INFORMATION SUPPLIED —
○ ○ ○

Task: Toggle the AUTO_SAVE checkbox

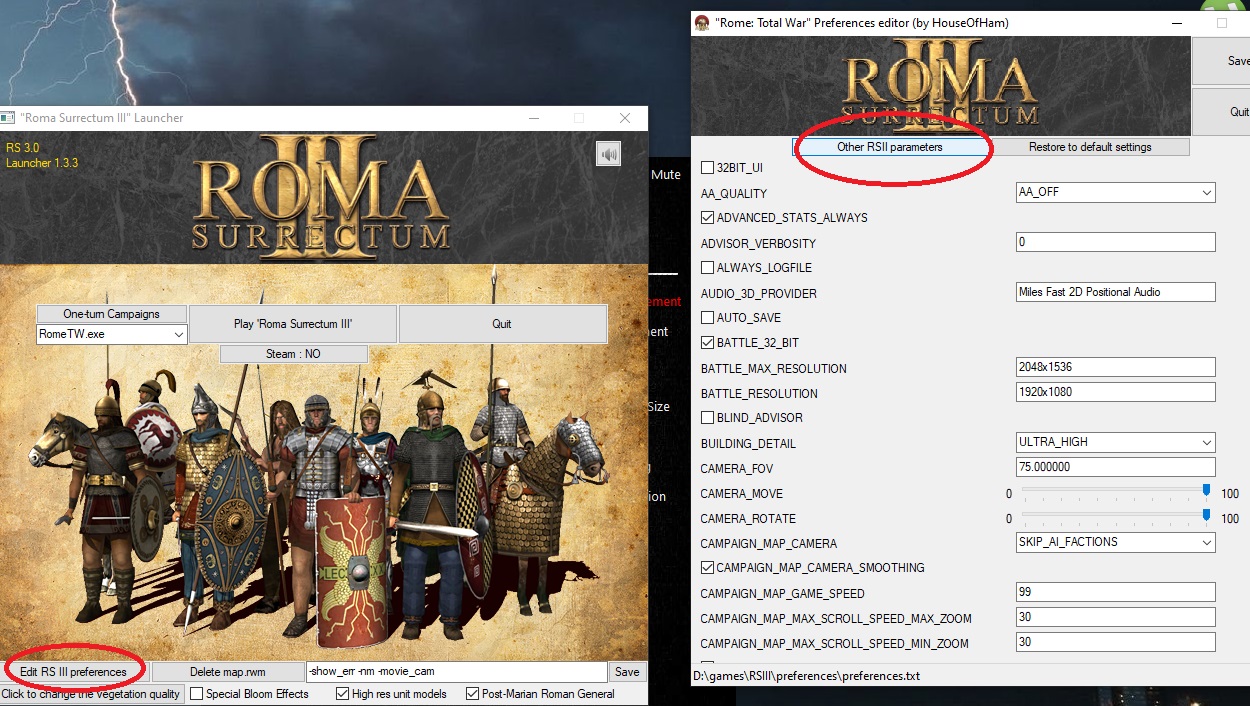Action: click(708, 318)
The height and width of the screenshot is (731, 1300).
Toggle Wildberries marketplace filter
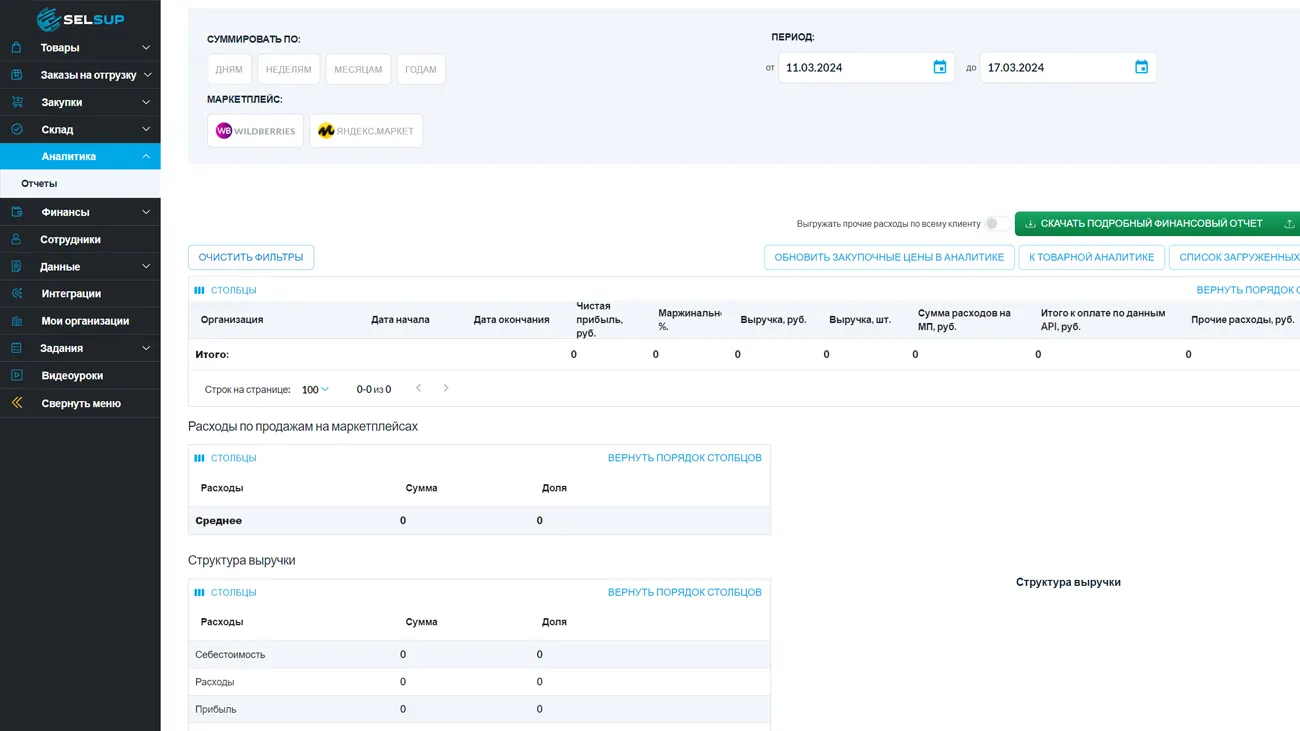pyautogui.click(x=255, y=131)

○ ○ ○

TASK TO COMPLETE —
Please retype every record exactly, leaving the pictures out.

RESULT FOR THIS TASK —
Task: Toggle the AUTO_SAVE checkbox

Action: click(708, 318)
The height and width of the screenshot is (731, 1300).
Toggle Wildberries marketplace filter
pyautogui.click(x=255, y=131)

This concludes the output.